I am seeing an issue on our Splunk server where we seem to be hitting a performance bottleneck. When generating charts from searches it takes a long time to render the results. This is especially noticable on dashboards using where multiple graphs may be rendered. As our server is limited in resources we have restricted the concurrent searches to 5 (we patient enough to wait for the results) there it appears that the search itself completes relatively quickly and the jobs report indicates that 98% of these searches take between 0 and 3 seconds to complete.
When loading a dashboard it can be seen that multiple splunkd processes are spawned, which I assume are carrying the concurrent searches. These splunkd processes disappear at times which would seem to correspond to the completion times shown in the job report. Around the same time the main splunkd process will rise up to as high at 300% and generate load average of up to 16. This increased CPU usage and corresponding load average remain high until all the the panels within the dashboard have been rendered and this rendering can take a long time. I would be prepared to accept this is delay is reasonable when the search is a long running and retrieves a lot of data, but this lag seems excessive for searches that only take between 0 and 3 seconds.
So, it would appear that we are hiiting a bottleneck at the point at which the panels or data used to generate the panels are rendered, maybe queuing or backing up a process which is single threaded. Has anyone else observed this behaviour and is there any way to improve this performance other than increasing the servers CPU?
Server specifications are:
CPU: 2x3GHz (hyper threaded processors) cache size : 512 KB memory: 5GB Ram Storage: 1TB SAN
Example of the diffrence between normal and higher load:
Normal load =========== top - 20:02:26 up 90 days, 10:25, 12 users, load average: 0.50, 1.04, 0.94 Tasks: 208 total, 1 running, 207 sleeping, 0 stopped, 0 zombie Cpu(s): 7.5% us, 2.2% sy, 0.0% ni, 90.1% id, 0.2% wa, 0.0% hi, 0.0% si Mem: 4933824k total, 4896456k used, 37368k free, 27384k buffers Swap: 4192956k total, 10372k used, 4182584k free, 3867576k cached PID USER PR NI VIRT RES SHR S %CPU %MEM TIME+ COMMAND 17878 syslogng 15 0 8776 7360 940 S 27 0.1 3508:47 syslog-ng 31911 root 16 0 698m 609m 9.9m S 10 12.7 260:36.48 splunkd High load ========= top - 19:55:07 up 90 days, 10:17, 12 users, load average: 4.36, 1.92, 0.97 Tasks: 217 total, 1 running, 216 sleeping, 0 stopped, 0 zombie Cpu(s): 66.7% us, 7.2% sy, 0.0% ni, 13.4% id, 12.5% wa, 0.1% hi, 0.0% si Mem: 4933824k total, 4900944k used, 32880k free, 23892k buffers Swap: 4192956k total, 10372k used, 4182584k free, 3842728k cached PID USER PR NI VIRT RES SHR S %CPU %MEM TIME+ COMMAND 24262 root 19 0 40900 15m 8196 S 127 0.3 0:21.68 splunkd 24131 root 18 0 56096 25m 8176 S 73 0.5 0:13.31 splunkd 31911 root 15 0 698m 609m 9.9m S 58 12.7 259:23.29 splunkd 17878 syslogng 15 0 8776 7360 940 S 27 0.1 3507:15 syslog-ng
This feels more support-y (or consulting) as opposed to splunk-answers-y. Support may be able to help clarify if there is something glaringly wrong (especially if you have a clearly answerable question to work on). They're not very good at open ended performance goals, though we do have a consulting team who can work on such things.

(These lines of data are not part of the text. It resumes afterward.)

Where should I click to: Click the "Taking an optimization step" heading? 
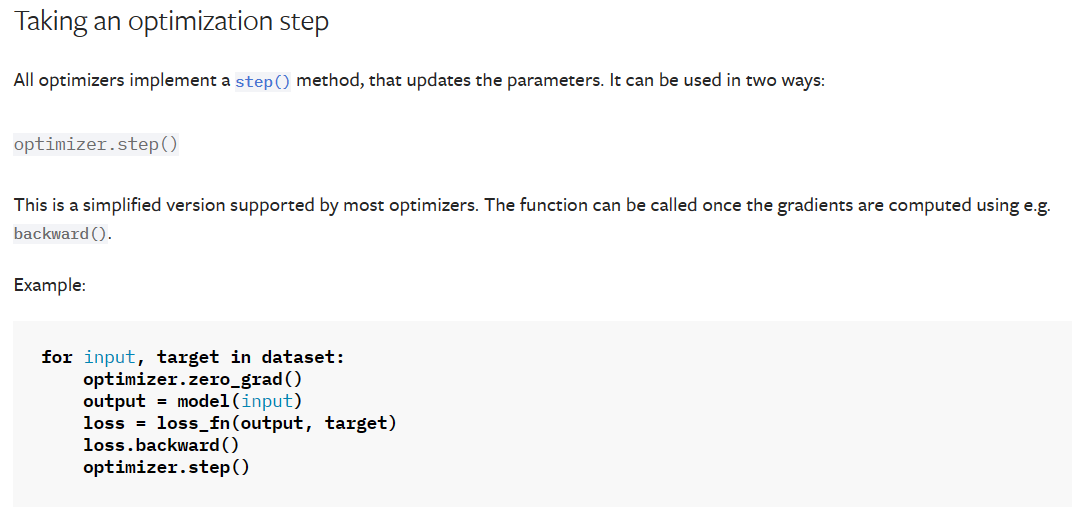coord(171,22)
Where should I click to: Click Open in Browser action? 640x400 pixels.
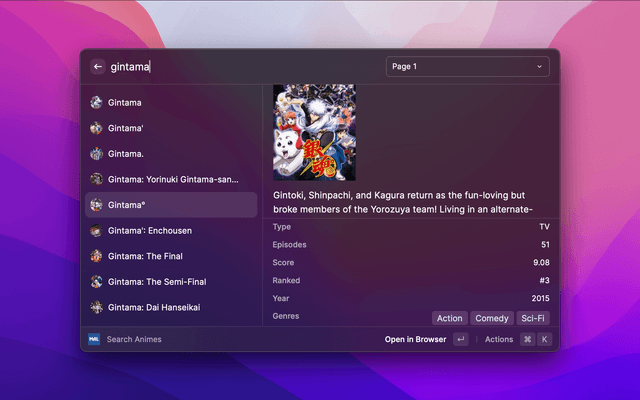(415, 339)
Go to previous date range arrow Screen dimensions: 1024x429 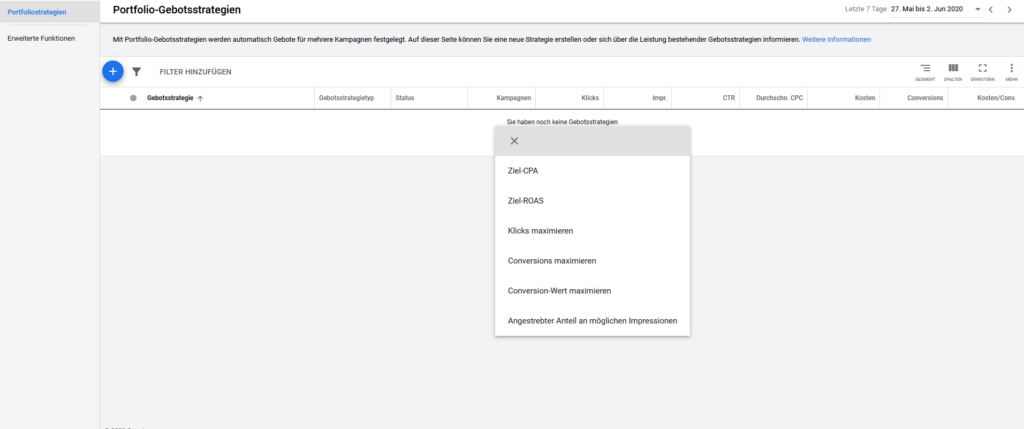click(x=990, y=9)
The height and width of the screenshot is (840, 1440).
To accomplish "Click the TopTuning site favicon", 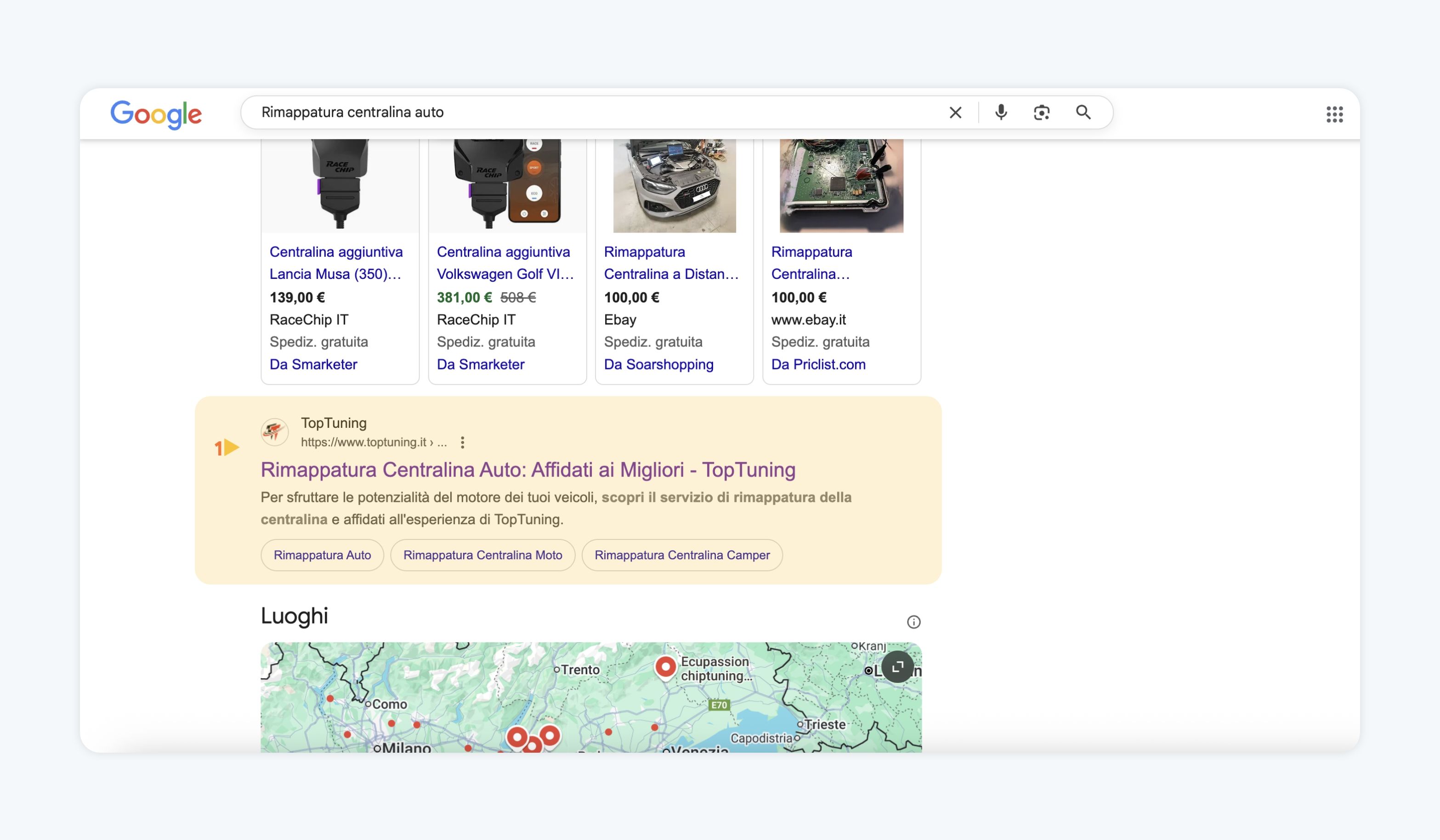I will 275,431.
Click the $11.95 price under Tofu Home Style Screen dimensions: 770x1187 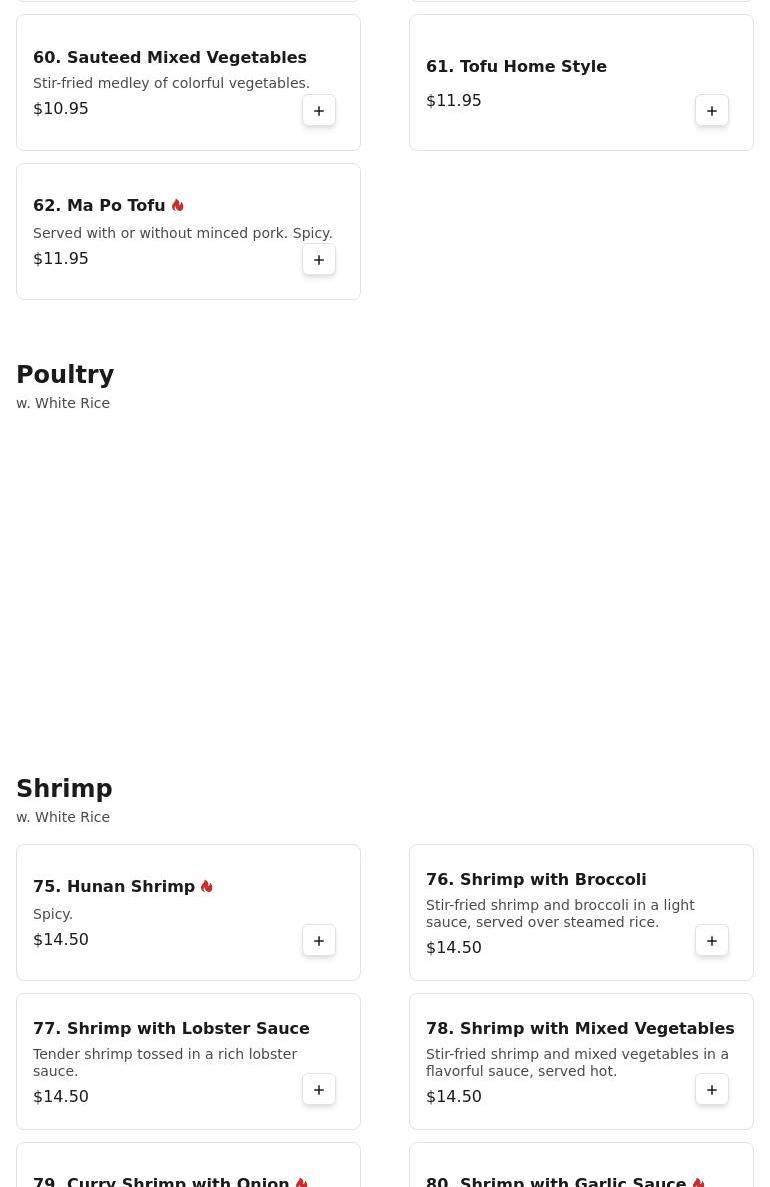pos(454,101)
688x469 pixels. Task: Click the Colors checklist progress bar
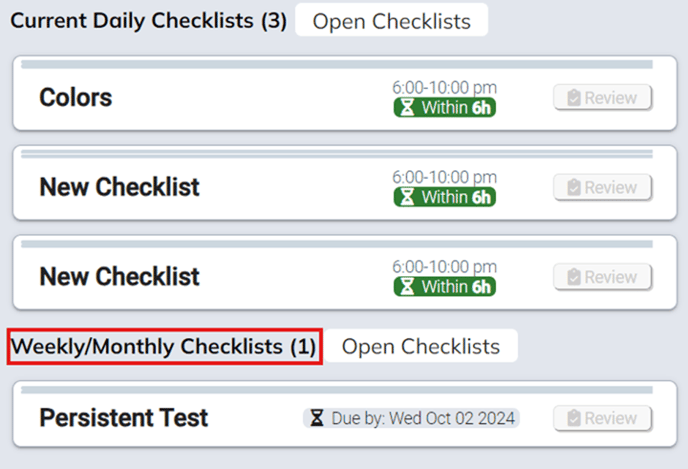336,64
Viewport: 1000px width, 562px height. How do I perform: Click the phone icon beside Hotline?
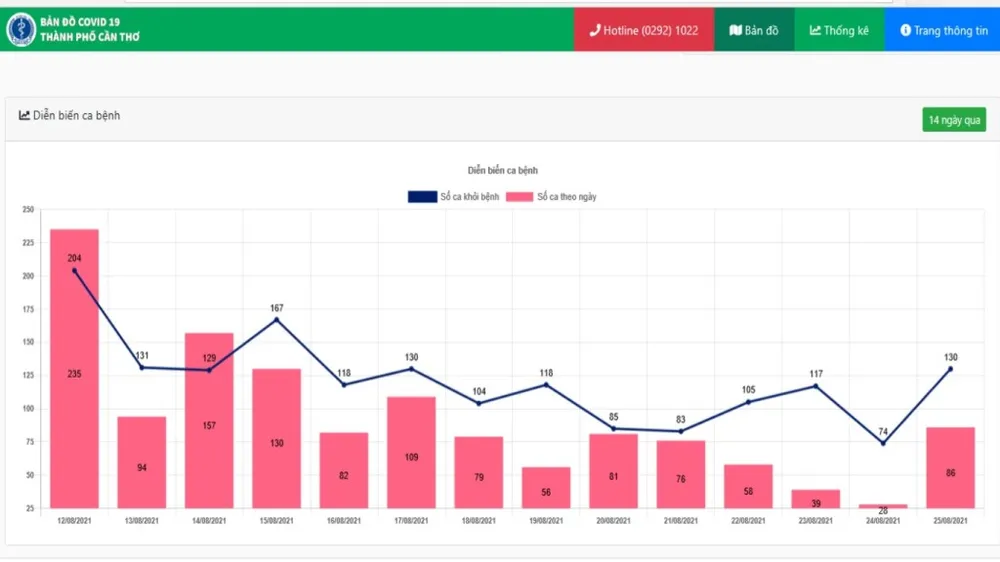point(595,30)
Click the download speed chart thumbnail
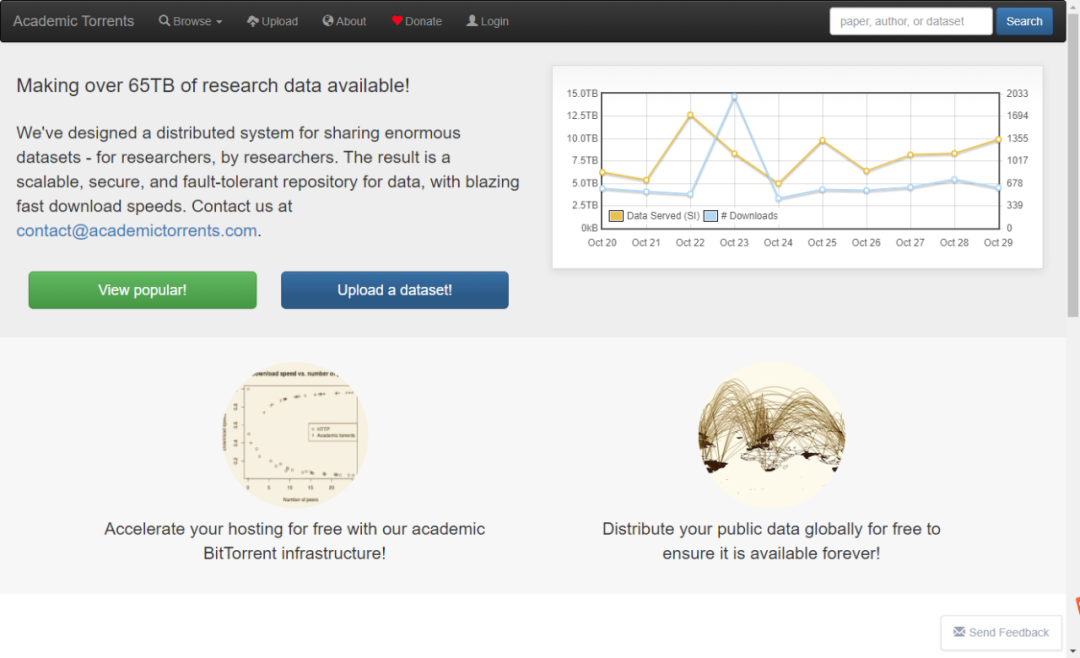1080x658 pixels. [295, 435]
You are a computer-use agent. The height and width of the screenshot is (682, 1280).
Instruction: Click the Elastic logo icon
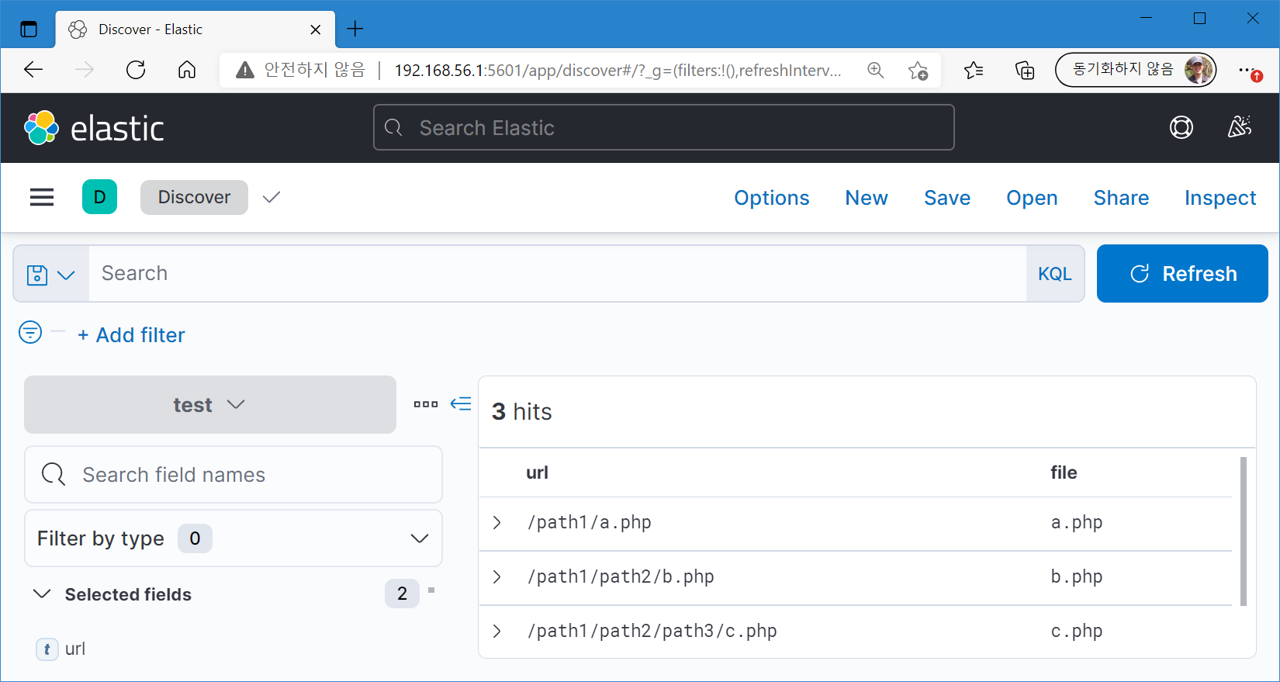tap(42, 128)
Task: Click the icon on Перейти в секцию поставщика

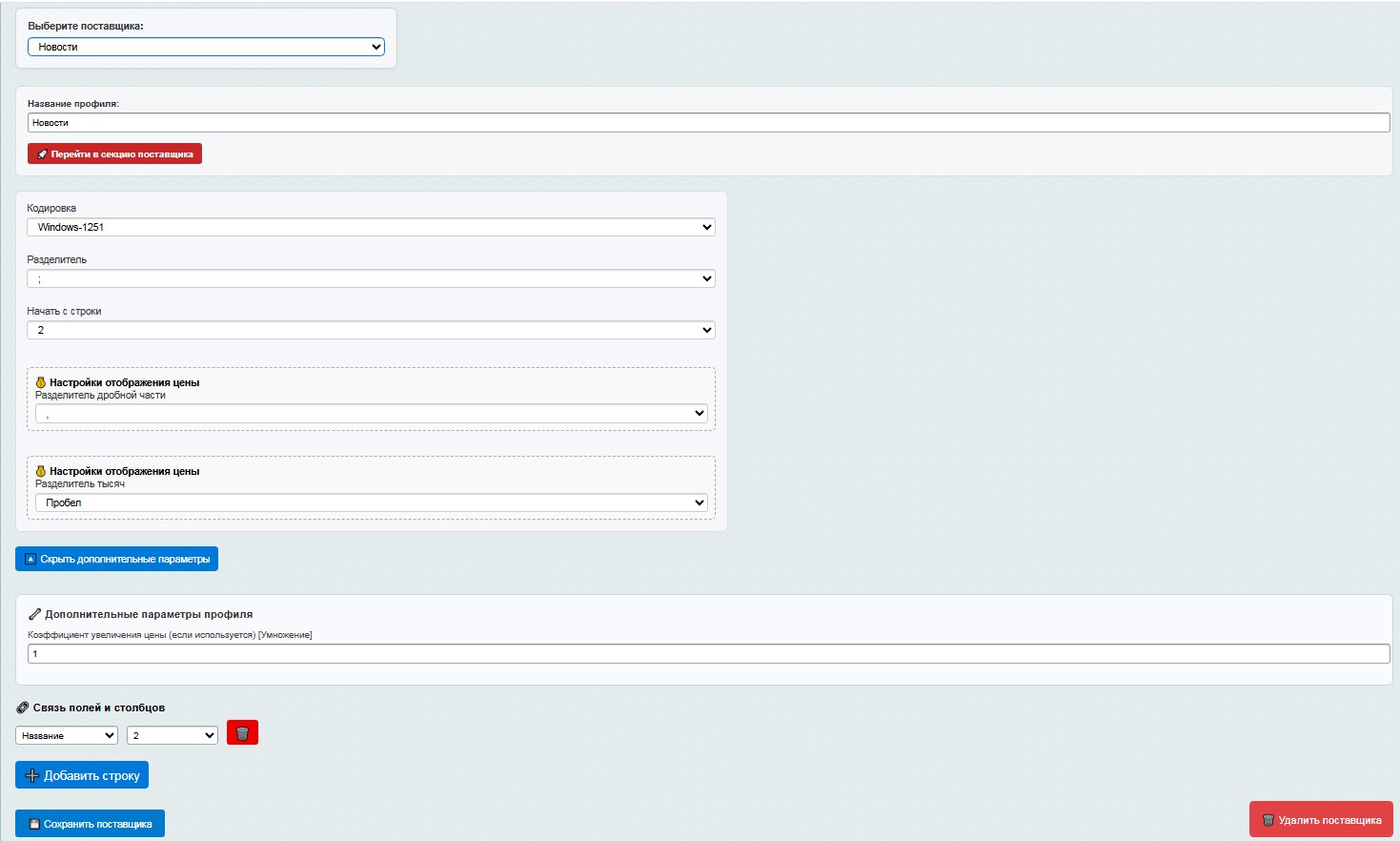Action: (42, 154)
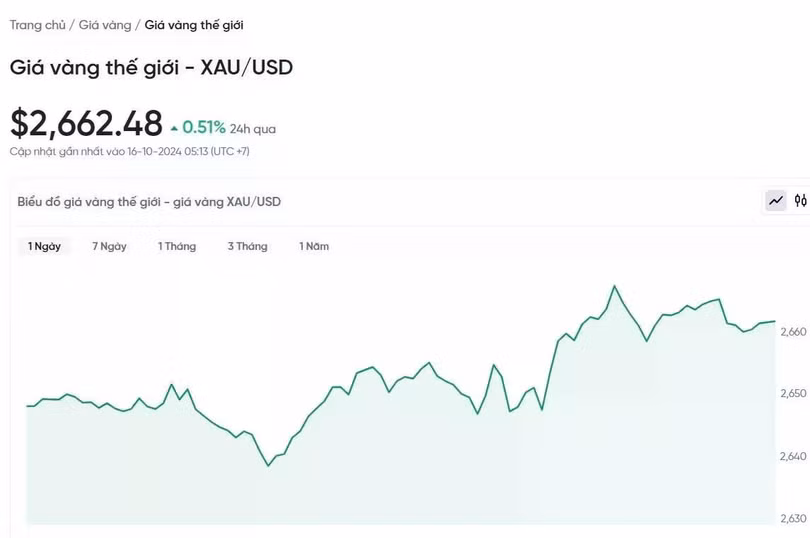Click the "Giá vàng thế giới - XAU/USD" heading
This screenshot has width=810, height=538.
pos(151,68)
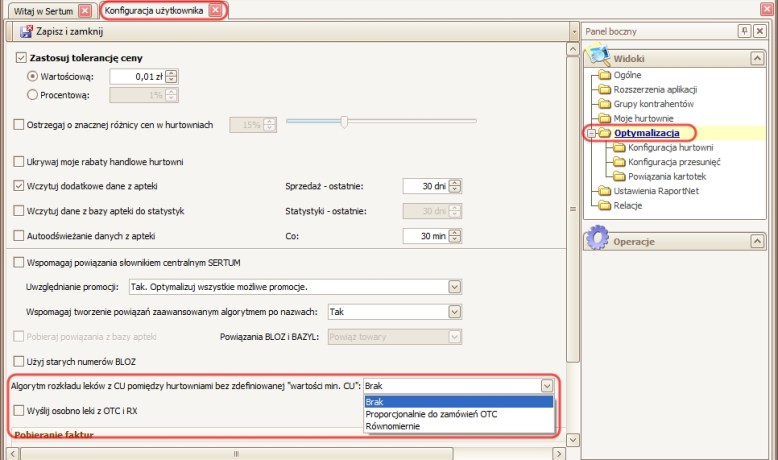Collapse the Widoki section chevron
This screenshot has height=460, width=778.
pos(759,58)
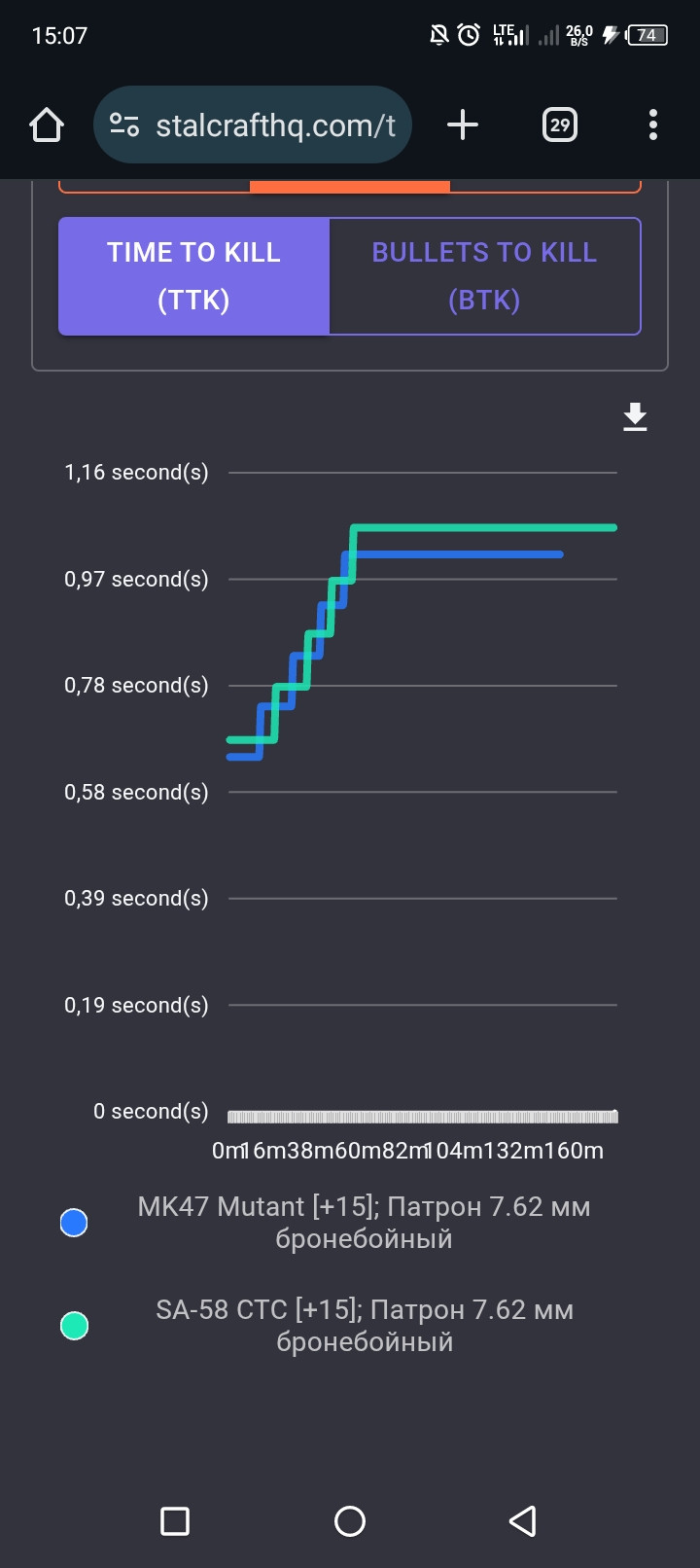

Generally speaking splunk searches are phased, with a period of IO, mixed possibly with high CPU, followed a period of usually high cpu, sometimes mixed with memory bandwidth limitations. It might be instructive to look at how your load changes over time to try to evaluate what's being exhausted.
The jobs inspector interface (not trivially to map from a dashboard to a search job, sorry) can provide numbers on where the job spent its wallclock time to help identify as well.
Macroscopically if you have several charts which are all essentially presenting information about the same serach concept, it's possible to rework your charts to all use a single search, which obviously reaps large benefits. There should be some examples of achieving this in, but I haven't grokked its secrets.
Search performance can also be tuned by looking at the specific searches and evaluating if there's a faster way to do them, whether they should really be precalculated somehow, etc.
More cpu may be wanted regardless, possibly in combination with the other approaches.
We do offer professional services to take on these types of things as a whole. They sell in blocks of time and are more focused on ensuring customer success as opposed to some less satisfying incarnations of that term.
We do have a support contract so I will take the question to Splunk support. Unfortunately the guy who handles the support is on holiday and impatiently, I asked here to try and get to the bottom of the issue and hoped that someone may have seen something similar before and may have had an easy solution.